The rising Aussie artist’s latest single, the Mario Späte and Benjamin Tamblyn-Morrow (a in shadowing collaborator role)-produced “Breathing Again” continues a remarkable run of cinematic, heart-worn-on-sleeve pop anthems centered around her smoky, booming pop belter delivery paired with twinkling keys, a mix of thumping beats and live drumming and a rousingly anthemic hook. The song, which was written with Charlie McClean, the co-founder of She Writes feels informed by lived-in experience: it evokes a sometimes fleeting sense of hope and peace during the most difficult times of your life. This song should serve as a reminder that things can — and do — get better; that nothing is forever.
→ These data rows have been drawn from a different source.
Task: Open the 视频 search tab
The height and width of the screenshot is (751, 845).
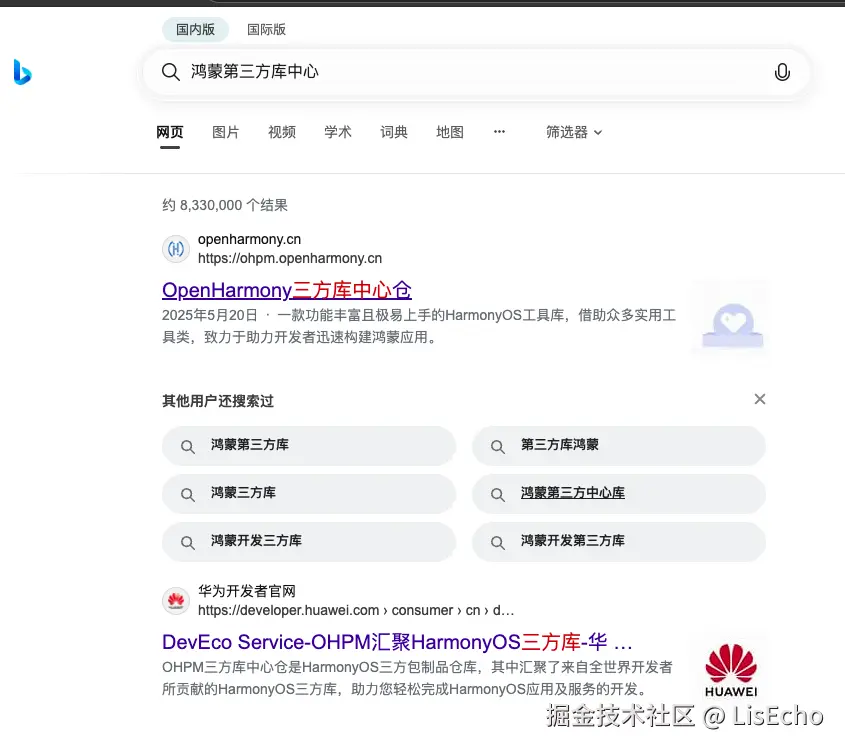Action: click(x=282, y=131)
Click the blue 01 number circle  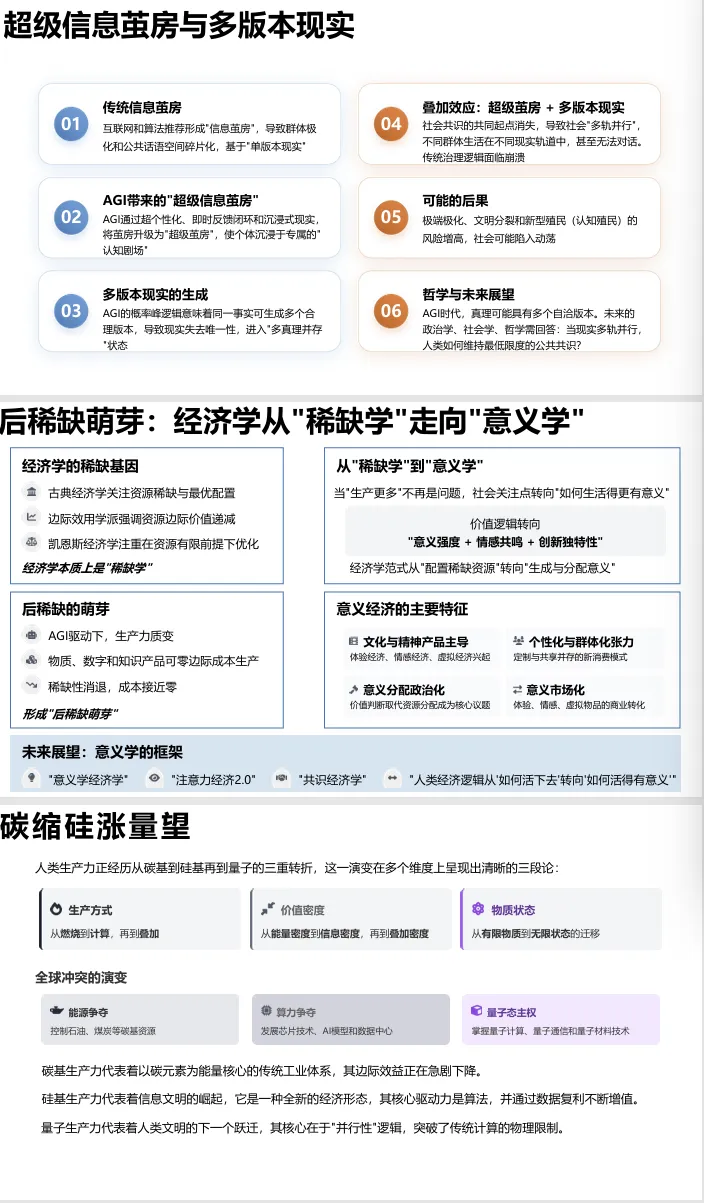tap(70, 124)
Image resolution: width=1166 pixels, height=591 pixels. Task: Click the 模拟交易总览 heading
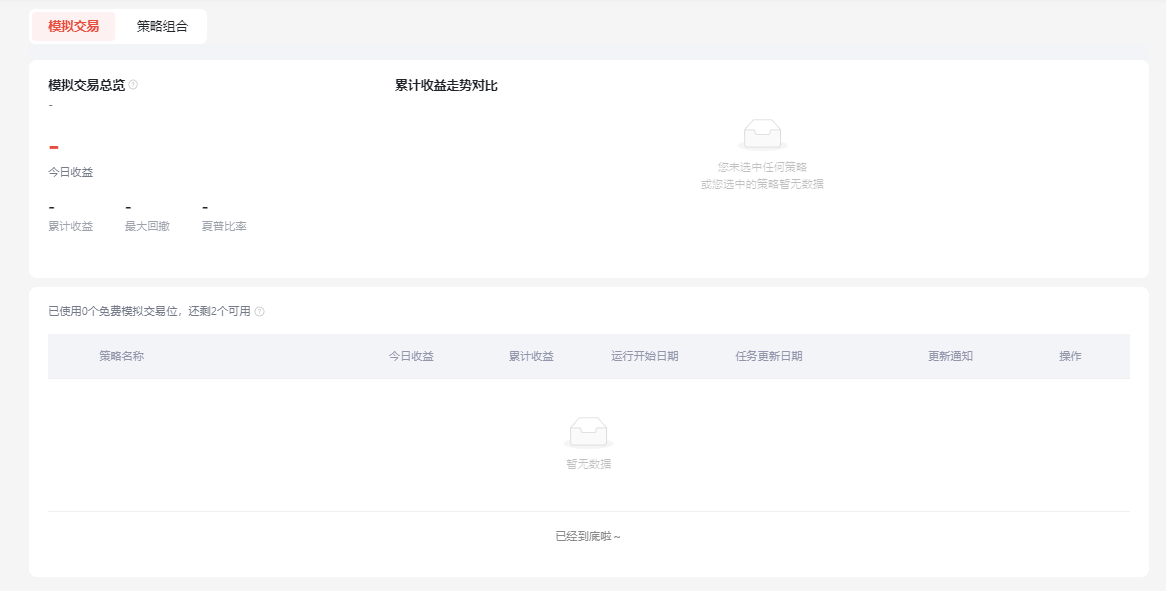pyautogui.click(x=86, y=85)
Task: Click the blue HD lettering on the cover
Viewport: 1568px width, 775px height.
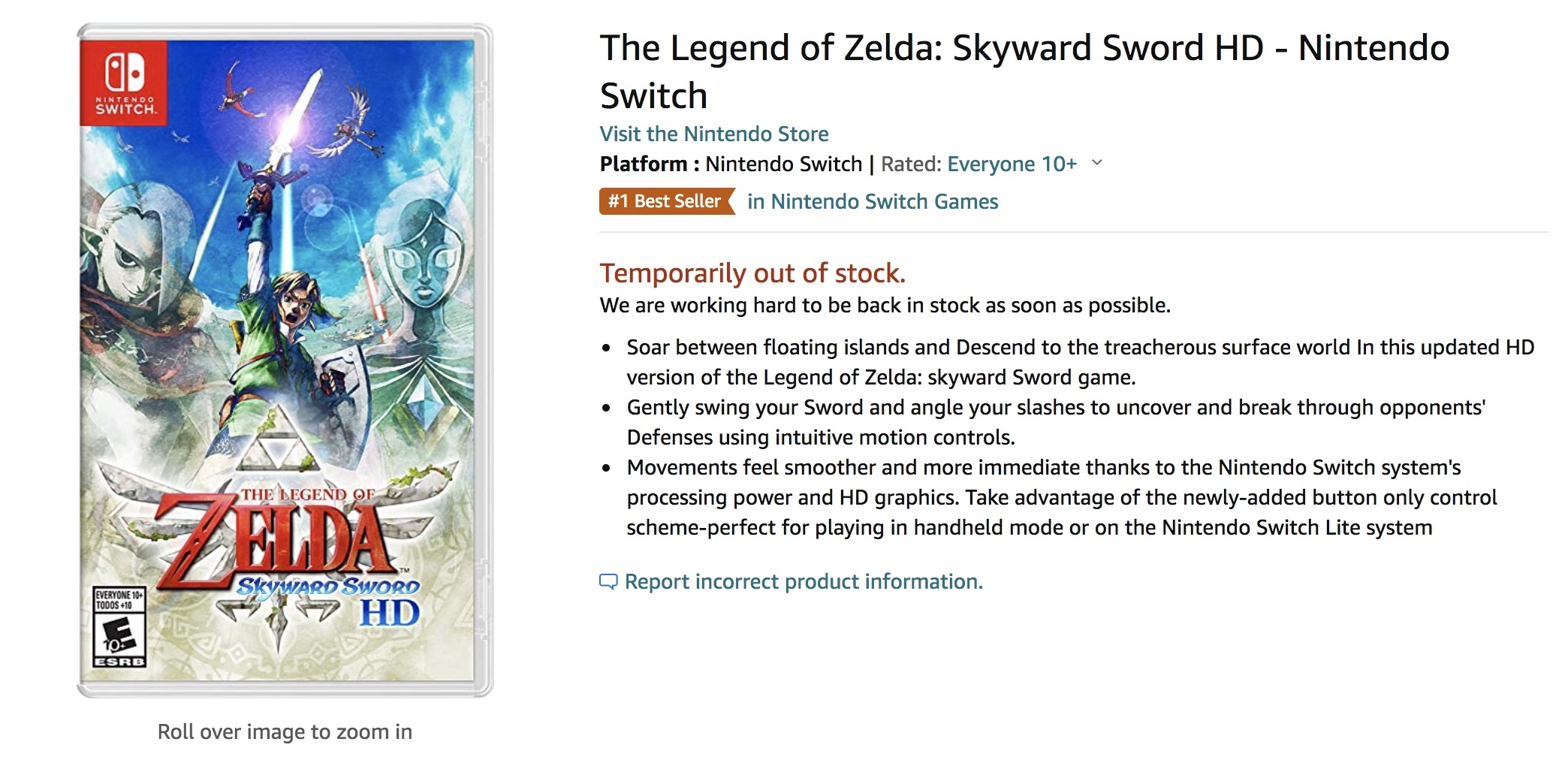Action: pyautogui.click(x=389, y=614)

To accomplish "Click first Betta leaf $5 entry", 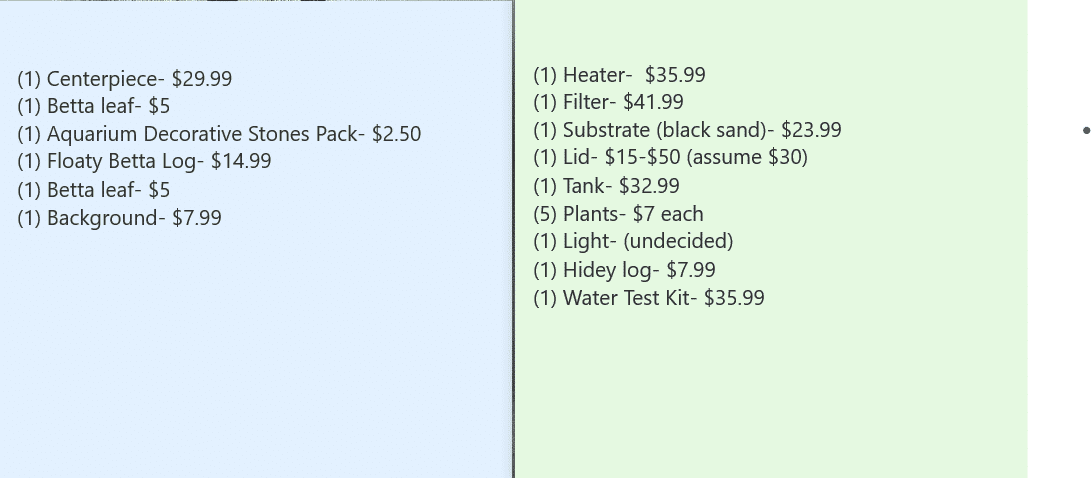I will [x=93, y=106].
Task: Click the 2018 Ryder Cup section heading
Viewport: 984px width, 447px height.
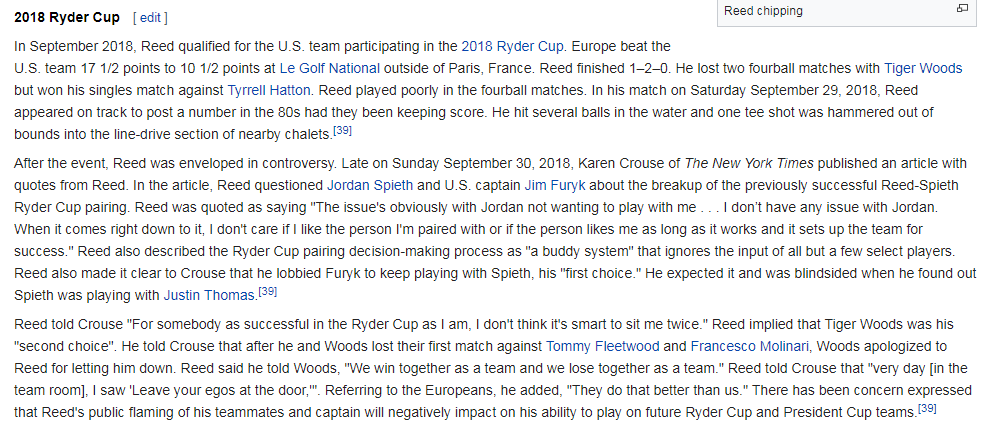Action: click(67, 18)
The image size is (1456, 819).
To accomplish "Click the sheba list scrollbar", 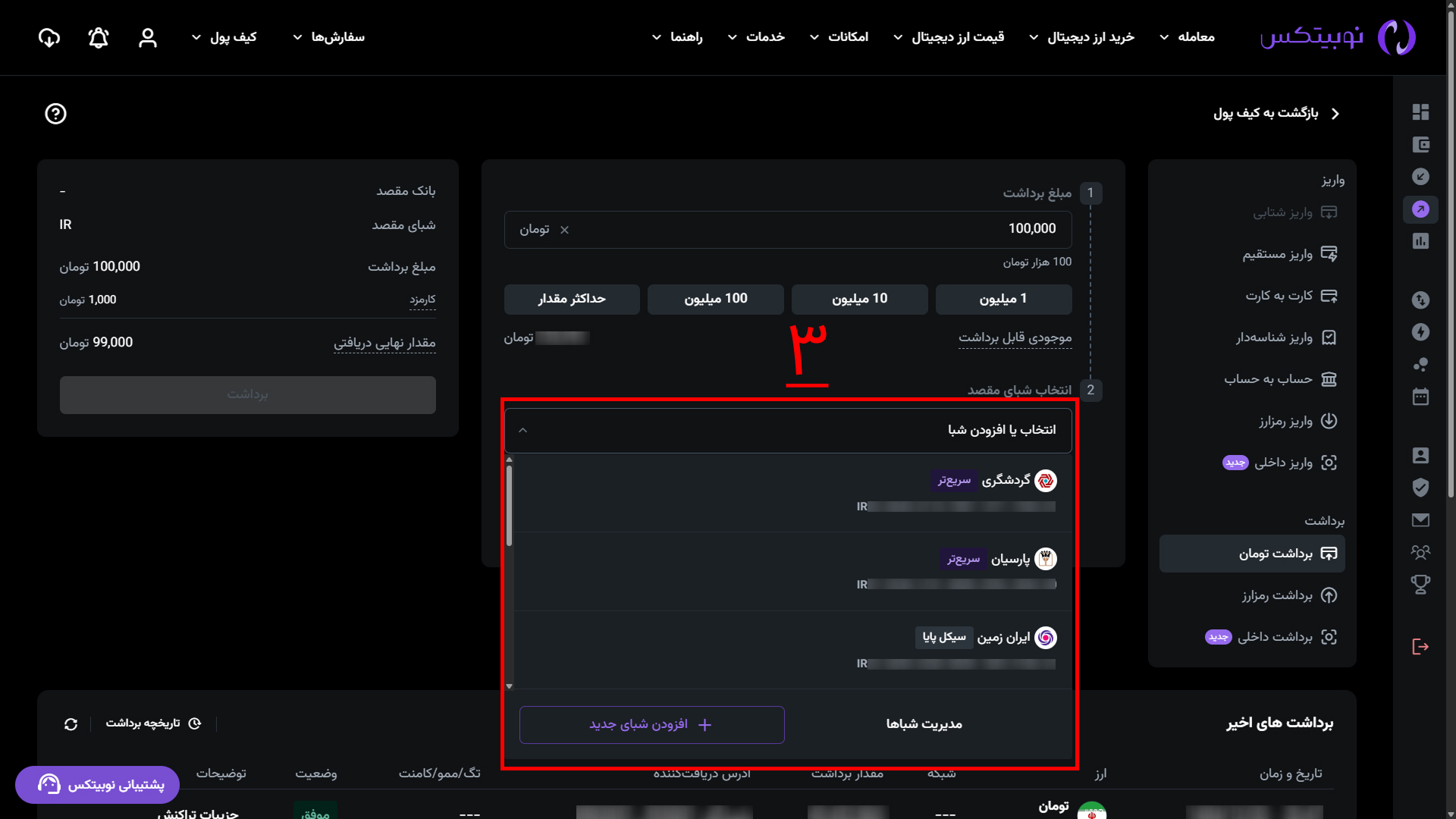I will click(x=509, y=506).
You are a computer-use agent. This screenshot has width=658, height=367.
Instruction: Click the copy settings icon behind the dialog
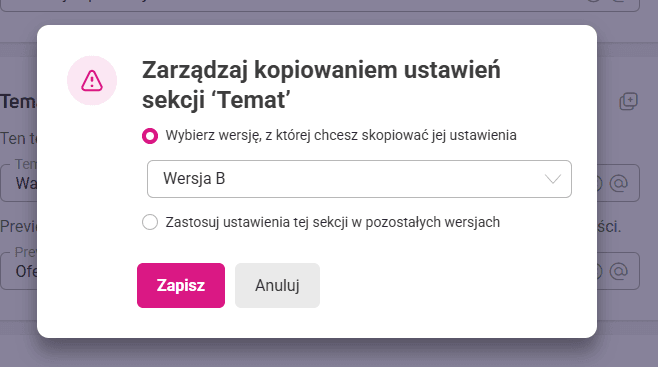coord(628,102)
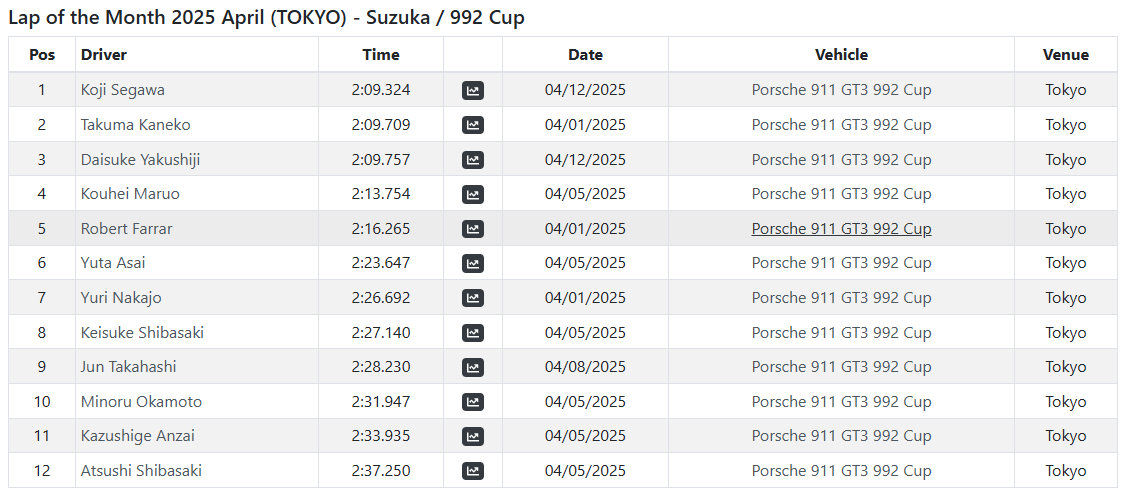Open lap chart icon for Robert Farrar
Screen dimensions: 1123x498
click(473, 229)
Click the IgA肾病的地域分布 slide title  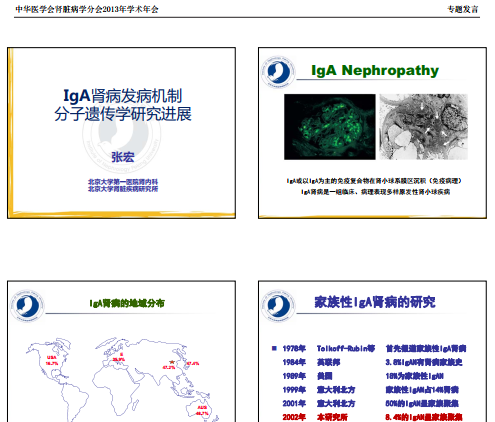127,303
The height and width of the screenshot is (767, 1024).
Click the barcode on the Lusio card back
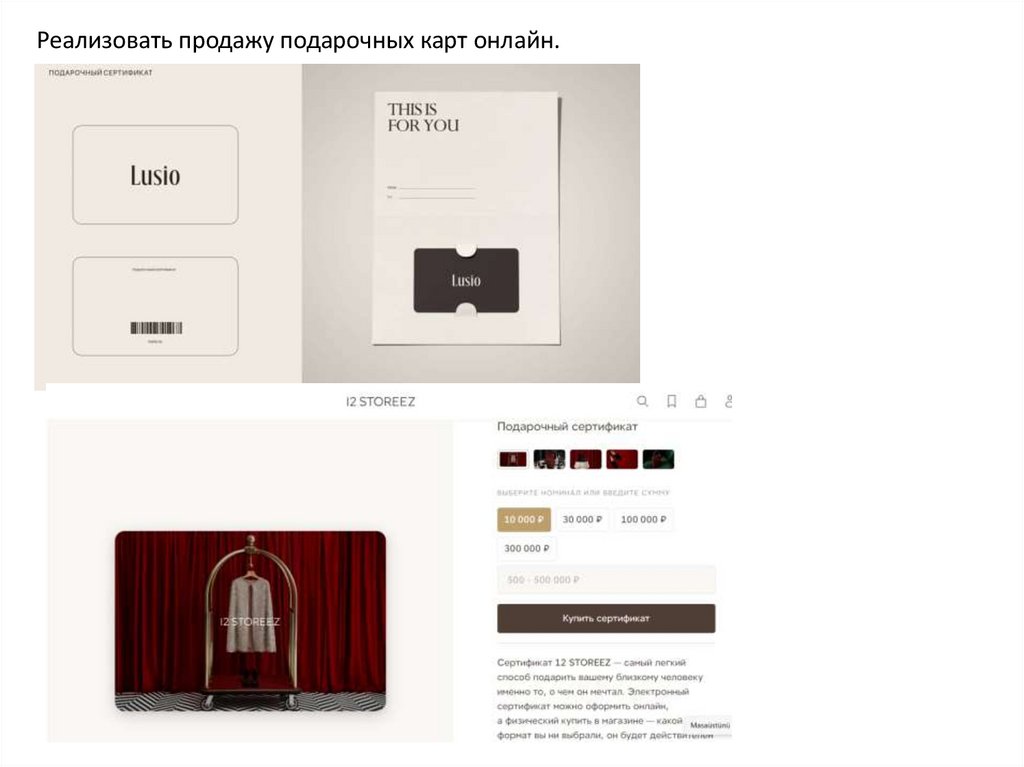tap(156, 328)
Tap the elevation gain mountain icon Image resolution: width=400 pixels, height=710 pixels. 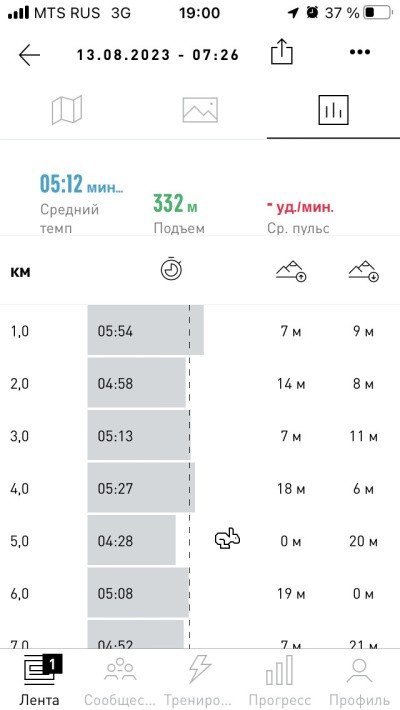[291, 271]

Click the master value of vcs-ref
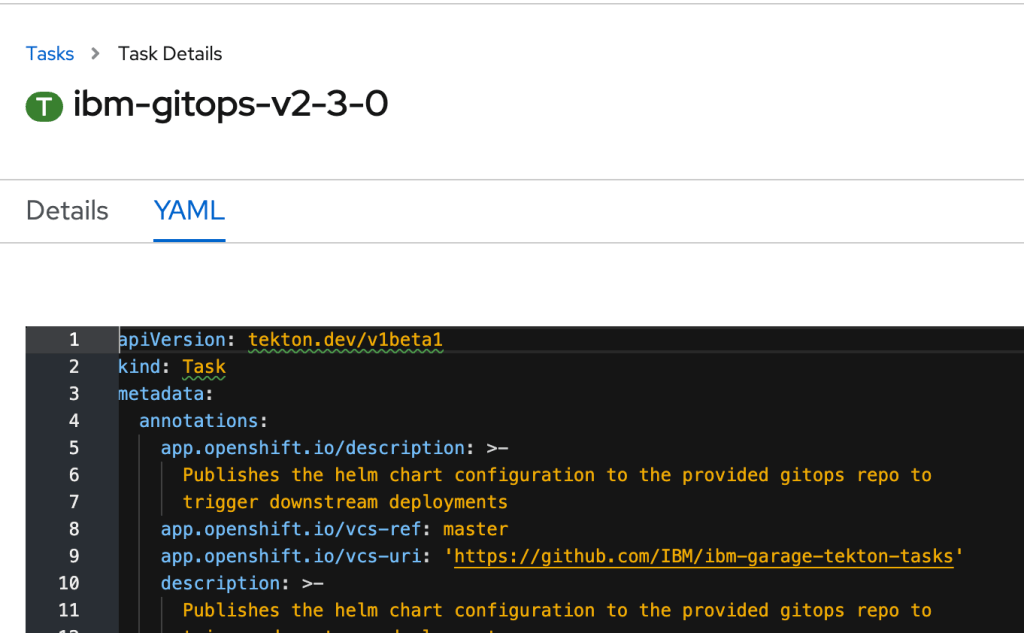[475, 529]
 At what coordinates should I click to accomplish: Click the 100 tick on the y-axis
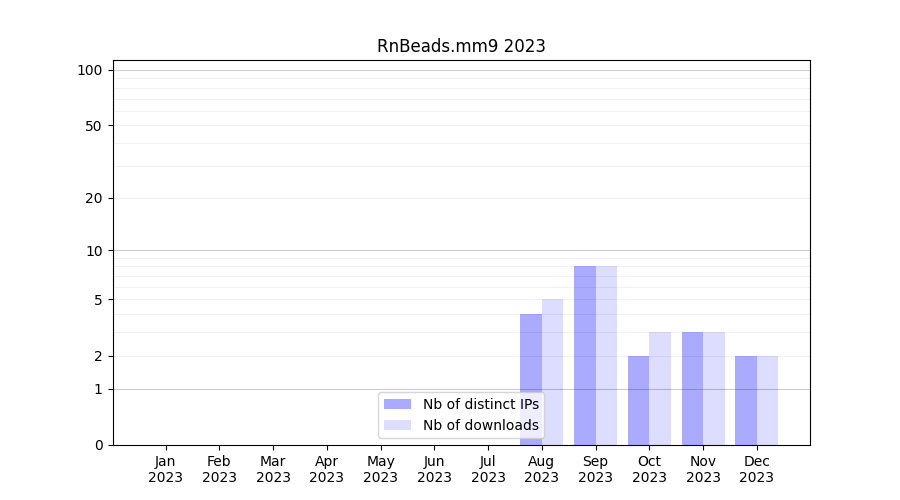click(x=90, y=70)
“I distinctly remember writing this song with Charlie at Kobalt Studios in LA and feeling overwhelmed by a waterfall of happy/sad emotions… Charlie really gently helped coax them out of me in a way where I didn’t need to be specific or elaborate into any detail which was really nice,” Court recalls. “The song to me is about a moment of clarity or relief in the midst of healing from something – the sometimes fleeting feeling that it is in fact going to be ok, for me those moments provide a lot of hope… it’s refreshing, relieving and sometimes exciting to feel, especially if it’s felt heavy and dark for so long. I think finding a space where you can genuinely smile, breathe and just exist after a grief is a testament to your own resilience, because even though you may still be going through it your finding room around it to seek hope & happiness and I think that’s brave as hell!”
Edited by Court, the accompanying video emphasizes the healing process at the core of the song as it follows a couple of women, suffering through despair and heartache, and while expressing their feelings experience a moment of clarity and peace that saves them.